During my research, I tried multiple approaches: first I used a simple Docker runner on a static build server. But I wasn't happy to incur the costs of something that is only used sporadically. Then I tried multiple different solutions, such as the VM runner, the (deprecated) Digitalocean runner and the autoscaler. In the end, the last one was what I settled on.

It works by polling the Drone server api to see whether there are builds pending and whether there is build capacity available. Then, it will scale up or down the numer of servers that are required to handle these builds.

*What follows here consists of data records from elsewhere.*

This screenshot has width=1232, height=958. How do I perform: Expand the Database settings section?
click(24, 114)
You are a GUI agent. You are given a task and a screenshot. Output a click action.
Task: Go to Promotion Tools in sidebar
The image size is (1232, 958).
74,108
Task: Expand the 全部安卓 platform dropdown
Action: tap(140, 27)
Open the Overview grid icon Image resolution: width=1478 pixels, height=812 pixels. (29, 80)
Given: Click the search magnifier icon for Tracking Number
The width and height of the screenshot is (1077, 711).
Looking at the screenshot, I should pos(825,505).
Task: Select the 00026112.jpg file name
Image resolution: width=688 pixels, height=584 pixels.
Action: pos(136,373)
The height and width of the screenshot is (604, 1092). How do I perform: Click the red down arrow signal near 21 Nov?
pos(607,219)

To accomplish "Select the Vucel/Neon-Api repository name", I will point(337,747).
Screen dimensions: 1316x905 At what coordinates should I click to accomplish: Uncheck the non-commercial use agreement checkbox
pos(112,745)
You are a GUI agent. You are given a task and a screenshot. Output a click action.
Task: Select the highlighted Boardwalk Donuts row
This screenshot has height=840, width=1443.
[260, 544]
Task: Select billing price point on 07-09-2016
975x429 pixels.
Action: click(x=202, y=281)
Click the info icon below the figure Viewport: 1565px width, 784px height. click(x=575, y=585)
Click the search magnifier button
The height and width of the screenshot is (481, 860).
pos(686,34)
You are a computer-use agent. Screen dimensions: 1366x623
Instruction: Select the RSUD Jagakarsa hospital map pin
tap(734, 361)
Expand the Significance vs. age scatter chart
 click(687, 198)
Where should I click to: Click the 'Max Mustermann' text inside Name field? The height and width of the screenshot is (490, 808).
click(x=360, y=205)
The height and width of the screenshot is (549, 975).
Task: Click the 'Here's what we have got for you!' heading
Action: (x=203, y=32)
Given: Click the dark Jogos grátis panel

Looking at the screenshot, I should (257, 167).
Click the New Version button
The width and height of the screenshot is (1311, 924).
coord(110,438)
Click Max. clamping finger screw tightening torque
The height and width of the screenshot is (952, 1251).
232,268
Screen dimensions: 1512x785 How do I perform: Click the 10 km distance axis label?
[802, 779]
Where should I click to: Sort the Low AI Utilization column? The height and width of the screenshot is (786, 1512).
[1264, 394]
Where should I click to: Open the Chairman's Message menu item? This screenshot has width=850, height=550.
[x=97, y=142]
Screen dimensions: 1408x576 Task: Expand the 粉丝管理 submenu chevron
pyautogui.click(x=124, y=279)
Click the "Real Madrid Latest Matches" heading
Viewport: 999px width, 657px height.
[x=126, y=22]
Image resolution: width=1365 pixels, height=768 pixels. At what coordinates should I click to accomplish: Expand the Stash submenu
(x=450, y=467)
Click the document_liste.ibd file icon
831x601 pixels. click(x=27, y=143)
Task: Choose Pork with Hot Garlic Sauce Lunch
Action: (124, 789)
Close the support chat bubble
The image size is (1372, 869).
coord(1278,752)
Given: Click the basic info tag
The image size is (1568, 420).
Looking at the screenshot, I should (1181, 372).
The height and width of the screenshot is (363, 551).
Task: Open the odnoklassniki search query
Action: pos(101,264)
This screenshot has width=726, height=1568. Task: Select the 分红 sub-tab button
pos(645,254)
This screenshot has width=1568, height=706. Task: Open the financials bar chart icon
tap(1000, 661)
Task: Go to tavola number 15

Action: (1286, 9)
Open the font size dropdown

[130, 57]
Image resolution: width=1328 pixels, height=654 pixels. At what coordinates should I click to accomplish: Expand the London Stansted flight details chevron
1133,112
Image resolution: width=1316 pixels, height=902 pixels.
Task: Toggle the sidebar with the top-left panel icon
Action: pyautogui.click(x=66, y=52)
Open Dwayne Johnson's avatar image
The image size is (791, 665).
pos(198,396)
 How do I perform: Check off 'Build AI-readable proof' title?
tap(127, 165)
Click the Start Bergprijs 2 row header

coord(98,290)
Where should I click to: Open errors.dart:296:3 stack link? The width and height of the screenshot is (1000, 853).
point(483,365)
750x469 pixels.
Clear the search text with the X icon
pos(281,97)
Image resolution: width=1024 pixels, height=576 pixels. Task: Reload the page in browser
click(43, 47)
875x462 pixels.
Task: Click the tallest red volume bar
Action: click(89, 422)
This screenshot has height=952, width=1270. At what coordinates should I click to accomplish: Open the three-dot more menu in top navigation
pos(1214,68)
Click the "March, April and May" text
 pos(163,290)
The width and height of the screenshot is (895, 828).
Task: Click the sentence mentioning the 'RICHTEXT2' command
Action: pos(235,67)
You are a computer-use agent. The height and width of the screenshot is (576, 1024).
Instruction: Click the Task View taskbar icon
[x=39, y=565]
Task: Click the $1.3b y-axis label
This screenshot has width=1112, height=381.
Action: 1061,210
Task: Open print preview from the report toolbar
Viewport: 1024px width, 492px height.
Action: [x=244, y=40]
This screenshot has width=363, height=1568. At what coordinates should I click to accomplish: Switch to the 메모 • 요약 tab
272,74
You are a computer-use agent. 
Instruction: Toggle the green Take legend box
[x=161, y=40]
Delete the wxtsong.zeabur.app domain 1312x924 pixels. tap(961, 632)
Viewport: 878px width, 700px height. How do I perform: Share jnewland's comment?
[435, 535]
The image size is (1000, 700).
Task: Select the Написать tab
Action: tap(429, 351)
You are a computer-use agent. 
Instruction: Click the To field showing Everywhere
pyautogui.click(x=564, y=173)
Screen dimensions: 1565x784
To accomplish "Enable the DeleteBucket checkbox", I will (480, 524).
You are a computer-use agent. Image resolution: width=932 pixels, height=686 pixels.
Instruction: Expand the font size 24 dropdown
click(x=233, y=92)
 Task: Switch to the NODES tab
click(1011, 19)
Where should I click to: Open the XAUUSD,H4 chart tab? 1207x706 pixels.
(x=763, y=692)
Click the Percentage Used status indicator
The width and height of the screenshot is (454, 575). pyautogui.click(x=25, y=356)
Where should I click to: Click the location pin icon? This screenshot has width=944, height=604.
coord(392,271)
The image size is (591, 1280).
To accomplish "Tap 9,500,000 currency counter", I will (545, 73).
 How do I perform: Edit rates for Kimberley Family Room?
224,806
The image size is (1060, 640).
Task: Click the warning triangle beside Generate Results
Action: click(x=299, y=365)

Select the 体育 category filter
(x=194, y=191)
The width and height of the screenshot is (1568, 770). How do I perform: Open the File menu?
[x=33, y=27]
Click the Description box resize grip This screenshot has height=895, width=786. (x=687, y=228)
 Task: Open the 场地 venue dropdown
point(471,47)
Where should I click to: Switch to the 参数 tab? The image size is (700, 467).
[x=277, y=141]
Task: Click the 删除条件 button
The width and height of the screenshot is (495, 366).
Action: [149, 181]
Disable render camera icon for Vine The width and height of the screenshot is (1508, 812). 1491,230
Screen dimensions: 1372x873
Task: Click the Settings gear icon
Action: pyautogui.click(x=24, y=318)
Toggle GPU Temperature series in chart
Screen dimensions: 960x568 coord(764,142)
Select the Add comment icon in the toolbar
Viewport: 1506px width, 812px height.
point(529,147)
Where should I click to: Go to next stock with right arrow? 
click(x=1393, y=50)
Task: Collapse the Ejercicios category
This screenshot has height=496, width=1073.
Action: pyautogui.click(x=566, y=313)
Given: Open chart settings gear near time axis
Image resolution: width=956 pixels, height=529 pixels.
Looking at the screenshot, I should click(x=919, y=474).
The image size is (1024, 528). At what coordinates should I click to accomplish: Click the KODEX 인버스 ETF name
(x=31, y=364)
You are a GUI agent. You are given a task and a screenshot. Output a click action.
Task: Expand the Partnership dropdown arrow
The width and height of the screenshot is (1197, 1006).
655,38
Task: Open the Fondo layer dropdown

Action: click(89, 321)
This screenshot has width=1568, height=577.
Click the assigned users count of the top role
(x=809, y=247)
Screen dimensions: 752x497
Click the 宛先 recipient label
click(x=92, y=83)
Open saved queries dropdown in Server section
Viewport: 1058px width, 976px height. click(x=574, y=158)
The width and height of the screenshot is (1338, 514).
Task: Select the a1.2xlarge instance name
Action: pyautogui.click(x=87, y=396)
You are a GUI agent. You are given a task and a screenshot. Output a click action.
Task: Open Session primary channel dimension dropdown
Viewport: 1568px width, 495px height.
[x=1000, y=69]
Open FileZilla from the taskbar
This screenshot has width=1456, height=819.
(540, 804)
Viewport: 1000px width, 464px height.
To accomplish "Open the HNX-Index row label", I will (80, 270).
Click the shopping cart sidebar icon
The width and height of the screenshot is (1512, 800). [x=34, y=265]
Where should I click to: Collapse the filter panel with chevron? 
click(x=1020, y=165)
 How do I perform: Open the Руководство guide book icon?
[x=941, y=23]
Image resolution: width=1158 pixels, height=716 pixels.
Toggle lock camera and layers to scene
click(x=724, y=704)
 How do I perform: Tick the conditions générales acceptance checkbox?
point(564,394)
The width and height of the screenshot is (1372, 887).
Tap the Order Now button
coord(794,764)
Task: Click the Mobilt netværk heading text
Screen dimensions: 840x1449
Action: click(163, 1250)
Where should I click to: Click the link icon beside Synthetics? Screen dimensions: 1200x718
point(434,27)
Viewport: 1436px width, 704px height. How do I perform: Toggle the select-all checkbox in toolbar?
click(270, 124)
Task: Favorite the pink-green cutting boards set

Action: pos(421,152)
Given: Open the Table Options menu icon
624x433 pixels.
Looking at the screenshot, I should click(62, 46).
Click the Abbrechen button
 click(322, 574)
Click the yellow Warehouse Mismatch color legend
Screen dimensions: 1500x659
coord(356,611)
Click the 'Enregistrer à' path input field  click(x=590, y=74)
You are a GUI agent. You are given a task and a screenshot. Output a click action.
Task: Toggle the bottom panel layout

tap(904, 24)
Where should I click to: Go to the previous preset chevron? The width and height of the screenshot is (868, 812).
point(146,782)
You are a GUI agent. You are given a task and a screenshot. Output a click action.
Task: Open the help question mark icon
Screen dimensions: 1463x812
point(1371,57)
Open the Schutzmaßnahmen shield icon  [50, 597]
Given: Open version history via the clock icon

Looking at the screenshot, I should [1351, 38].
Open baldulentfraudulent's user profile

Crucially for me, it is possible to set minimum number of build servers to zero, to ensure that they will all be destroyed when there is no need for them anymore.

This does mean that one needs a place to host these build servers. Luckily, the autoscaler has support for a number of different cloud providers. I ended up using Digital Ocean.

First, a machine user with administrative credentials needs to be created. This needs to be done with the Drone CLI. Check the documentation for how to do so.

The setup is fairly easy again, and also builds on environment variables:

#!/usr/bin/bash

# Communication with the drone server
DRONE_RPC_HOST=drone-ci.kiers.eu
DRONE_RPC_PROTO=https
DRONE_AUTOSCALER_USER_TOKEN=<redacted> # Machine user token

# RPC Secret for the build agents that are installed on the build servers
DRONE_RPC_SECRET=<redacted>

# Digitalocean settings
# Get these from the DO Droplet Launch UI, in the URL bar
DRONE_DIGITALOCEAN_SIZE='s-4vcpu-8gb-amd' 
DRONE_DIGITALOCEAN_IMAGE='docker-20-04'
DRONE_DIGITALOCEAN_REGION='fra1'
DRONE_DIGITALOCEAN_TOKEN=<redacted>
DRONE_DIGITALOCEAN_SSHKEY=<redacted> # To log in to the build servers

# How often should the autoscaler check whether to scale up or down
# This then also is the time that it takes before a build server will
# be started when none is available, and therefore has a big influence
# on total build time. 
DRONE_INTERVAL=30s

# Pool settings
DRONE_POOL_MIN=0 # This allows the pool to turn off everything
DRONE_POOL_MAX=4 # The maximum number of build servers to launch

docker run -d \
  --volume=$(pwd)/data:/data \
  --env=DRONE_SERVER_PROTO=${DRONE_RPC_PROTO} \
  --env=DRONE_SERVER_HOST=${DRONE_RPC_HOST} \
  --env=DRONE_SERVER_TOKEN=${DRONE_AUTOSCALER_USER_TOKEN} \
  --env=DRONE_AGENT_TOKEN=${DRONE_RPC_SECRET} \
  --env=DRONE_POOL_MIN=${DRONE_POOL_MIN} \
  --env=DRONE_POOL_MAX=${DRONE_POOL_MAX} \
  --env=DRONE_DIGITALOCEAN_REGION=${DRONE_DIGITALOCEAN_REGION} \
  --env=DRONE_DIGITALOCEAN_TOKEN=${DRONE_DIGITALOCEAN_TOKEN} \
  --env=DRONE_DIGITALOCEAN_SIZE=${DRONE_DIGITALOCEAN_SIZE} \
  --env=DRONE_DIGITALOCEAN_SSHKEY=${DRONE_DIGITALOCEAN_SSHKEY} \
  --env=DRONE_DIGITALOCEAN_IMAGE=${DRONE_DIGITALOCEAN_IMAGE} \
  --env=DRONE_LOGS_TRACE=true \
  --env=DRONE_LOGS_DEBUG=true \
  --env=DRONE_LOGS_PRETTY=true \
  --env=DRONE_LOGS_COLOR=true \
  --env=DRONE_INTERVAL=${DRONE_INTERVAL} \
  --publish=8080:8080 \
  --restart always \
  --name drone-autoscaler \
  drone/autoscaler:latest

And that's it. Now it will scale up and down the build servers, as new builds come in.

Also, take a look at all the possible settings for the autoscaler, as there may be some options that are beneficial as well.